Je marche sous le caniard. M'arrête un quart d'heure manger je ne sais plus quoi, sans faim aucune. Ça finira en diarrhée. Puis je repars errer, croise une Ferrari jaune-cocu, des masseuses probablement belles derrière leur couche de maquillage, des touristes perdus, le gris d'une façade. Puis j'arrive sur mon bout de trottoir. «— Toutes les tables sont réservées à partir de 17 h 30» dit le gérant. J'accepte sachant que les clients viendront au moins une heure en retard. J'ouvre le journal, cherche à écrire quelque-chose. J'attends qu'une phrase surgisse en fumant une raison.

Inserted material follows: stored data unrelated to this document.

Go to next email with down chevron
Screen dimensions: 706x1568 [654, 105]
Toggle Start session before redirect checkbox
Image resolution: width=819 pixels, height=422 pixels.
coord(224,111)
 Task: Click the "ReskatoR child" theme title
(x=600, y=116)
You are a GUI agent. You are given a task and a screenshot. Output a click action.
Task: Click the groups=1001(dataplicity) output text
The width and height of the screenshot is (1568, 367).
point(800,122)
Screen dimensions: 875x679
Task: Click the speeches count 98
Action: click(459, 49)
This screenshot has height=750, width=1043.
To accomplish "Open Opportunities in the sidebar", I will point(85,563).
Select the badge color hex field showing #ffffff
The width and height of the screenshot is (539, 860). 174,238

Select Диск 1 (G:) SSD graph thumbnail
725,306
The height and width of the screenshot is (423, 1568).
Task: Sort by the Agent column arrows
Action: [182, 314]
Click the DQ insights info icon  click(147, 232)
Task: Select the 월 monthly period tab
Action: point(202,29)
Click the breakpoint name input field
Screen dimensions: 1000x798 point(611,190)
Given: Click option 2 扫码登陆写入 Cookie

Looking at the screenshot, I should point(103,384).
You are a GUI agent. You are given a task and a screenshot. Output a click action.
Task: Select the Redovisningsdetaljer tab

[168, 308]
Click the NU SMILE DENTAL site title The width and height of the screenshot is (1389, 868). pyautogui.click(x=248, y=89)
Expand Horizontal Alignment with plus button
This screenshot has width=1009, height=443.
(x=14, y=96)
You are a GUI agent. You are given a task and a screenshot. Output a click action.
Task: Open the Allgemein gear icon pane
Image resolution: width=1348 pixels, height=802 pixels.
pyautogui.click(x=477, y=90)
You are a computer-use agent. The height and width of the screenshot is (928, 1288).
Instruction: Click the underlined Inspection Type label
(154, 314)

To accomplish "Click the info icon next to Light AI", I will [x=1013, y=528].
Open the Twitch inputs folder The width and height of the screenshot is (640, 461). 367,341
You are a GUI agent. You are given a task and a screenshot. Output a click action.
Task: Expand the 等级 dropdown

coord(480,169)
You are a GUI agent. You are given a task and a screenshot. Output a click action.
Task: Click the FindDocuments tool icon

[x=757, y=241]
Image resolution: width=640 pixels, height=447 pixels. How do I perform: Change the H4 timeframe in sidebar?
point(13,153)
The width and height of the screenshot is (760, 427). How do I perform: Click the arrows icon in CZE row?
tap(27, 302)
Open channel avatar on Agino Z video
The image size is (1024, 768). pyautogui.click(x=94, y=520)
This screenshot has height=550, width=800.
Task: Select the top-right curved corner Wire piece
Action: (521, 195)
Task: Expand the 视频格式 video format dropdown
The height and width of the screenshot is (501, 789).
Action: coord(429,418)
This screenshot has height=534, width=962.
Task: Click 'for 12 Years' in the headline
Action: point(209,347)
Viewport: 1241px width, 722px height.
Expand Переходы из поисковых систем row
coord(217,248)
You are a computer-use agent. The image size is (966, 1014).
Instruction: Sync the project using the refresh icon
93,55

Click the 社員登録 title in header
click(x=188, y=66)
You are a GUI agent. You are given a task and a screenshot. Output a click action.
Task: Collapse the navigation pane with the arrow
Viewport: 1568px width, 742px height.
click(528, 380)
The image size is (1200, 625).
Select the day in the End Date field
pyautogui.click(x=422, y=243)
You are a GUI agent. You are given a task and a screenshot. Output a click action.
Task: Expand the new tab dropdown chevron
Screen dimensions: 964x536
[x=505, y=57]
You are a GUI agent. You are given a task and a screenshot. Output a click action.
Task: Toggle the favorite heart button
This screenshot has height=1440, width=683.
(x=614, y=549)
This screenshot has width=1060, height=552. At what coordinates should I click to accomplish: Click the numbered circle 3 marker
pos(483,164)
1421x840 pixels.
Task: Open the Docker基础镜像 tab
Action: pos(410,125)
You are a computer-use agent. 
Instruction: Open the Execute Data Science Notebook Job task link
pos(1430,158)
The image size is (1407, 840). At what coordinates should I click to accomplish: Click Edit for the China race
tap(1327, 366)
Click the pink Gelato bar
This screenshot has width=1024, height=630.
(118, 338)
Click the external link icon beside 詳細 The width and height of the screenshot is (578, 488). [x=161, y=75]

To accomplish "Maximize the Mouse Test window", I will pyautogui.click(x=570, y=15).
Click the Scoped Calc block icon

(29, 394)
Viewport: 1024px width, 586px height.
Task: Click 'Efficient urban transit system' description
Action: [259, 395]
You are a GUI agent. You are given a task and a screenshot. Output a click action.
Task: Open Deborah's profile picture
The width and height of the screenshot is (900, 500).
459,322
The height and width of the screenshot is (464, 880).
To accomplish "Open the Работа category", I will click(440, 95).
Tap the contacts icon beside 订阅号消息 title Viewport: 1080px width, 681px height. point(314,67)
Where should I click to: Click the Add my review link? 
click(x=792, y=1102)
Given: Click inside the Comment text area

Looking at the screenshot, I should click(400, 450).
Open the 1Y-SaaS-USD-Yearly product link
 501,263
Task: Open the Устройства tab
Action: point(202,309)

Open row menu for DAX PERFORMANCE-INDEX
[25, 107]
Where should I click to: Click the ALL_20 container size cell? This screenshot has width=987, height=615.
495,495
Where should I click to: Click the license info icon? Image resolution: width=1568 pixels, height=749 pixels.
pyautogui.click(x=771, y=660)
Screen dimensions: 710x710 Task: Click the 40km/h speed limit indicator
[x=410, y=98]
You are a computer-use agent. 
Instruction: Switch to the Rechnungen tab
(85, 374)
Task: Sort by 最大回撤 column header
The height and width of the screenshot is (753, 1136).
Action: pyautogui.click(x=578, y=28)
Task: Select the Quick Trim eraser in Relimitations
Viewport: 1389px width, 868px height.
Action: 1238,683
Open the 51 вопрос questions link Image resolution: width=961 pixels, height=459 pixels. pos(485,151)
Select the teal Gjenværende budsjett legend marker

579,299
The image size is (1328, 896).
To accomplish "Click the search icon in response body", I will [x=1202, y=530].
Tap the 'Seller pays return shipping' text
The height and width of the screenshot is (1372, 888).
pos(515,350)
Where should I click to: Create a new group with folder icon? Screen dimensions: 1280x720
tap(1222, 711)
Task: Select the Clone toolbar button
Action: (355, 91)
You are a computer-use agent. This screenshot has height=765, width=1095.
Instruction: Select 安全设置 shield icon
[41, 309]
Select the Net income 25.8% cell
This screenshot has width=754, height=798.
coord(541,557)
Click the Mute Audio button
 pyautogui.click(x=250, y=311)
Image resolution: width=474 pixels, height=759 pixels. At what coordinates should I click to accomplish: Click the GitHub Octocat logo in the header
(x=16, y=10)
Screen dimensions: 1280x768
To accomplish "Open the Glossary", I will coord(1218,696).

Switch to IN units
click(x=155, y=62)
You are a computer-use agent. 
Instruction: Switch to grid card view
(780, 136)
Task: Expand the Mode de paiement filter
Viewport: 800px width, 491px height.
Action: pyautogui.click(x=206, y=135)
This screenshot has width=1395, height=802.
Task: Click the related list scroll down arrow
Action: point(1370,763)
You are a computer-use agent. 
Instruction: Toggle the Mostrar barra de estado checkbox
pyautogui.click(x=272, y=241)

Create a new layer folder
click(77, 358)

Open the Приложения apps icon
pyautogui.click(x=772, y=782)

Le mégot écrasé. Toujours rien. À quoi bon forcer... Je m'arrête ici pour aujourd'hui ? Non paresseux ! Il y a toujours quelque-chose. Prends le temps d'ouvrir les yeux. Elle par exemple, si mignonne en robe noire et bottines en cuir marron, qui a l'air de chercher un lieu où s'arrêter. Elle traverse l'écriture quelques secondes et disparait à jamais, au coin de la rue. Qu'en reste-t-il ? Une envie de faire l'amour à son visage.


Sur le trottoir, la boîte à cirage aussi seul que moi. 


Une autre bière. Déjà plus de 17 heures 30. Pancarte "reserved" sur les tables toujours vides. Le gérant s'impatiente. Une poussette passe avec un petit qui se frotte les yeux comme ma fille quand elle a sommeil. Derrière les vitres des bus, les touristes regardent sur notre terrasse la vie d'une ville dont ils ne connaîtront jamais rien. Quoique. Y'a peut-être un type parmi eux, qui un jour, reviendra sur cette terrasse où l'on boit sur le trottoir pour s'asseoir à son tour... et regarder immobile la ville tourner en rond.


La nuit est tombée d'un coup comme on éteint la lumière.  J'ai la migraine. Un sac de Mực khô et basta.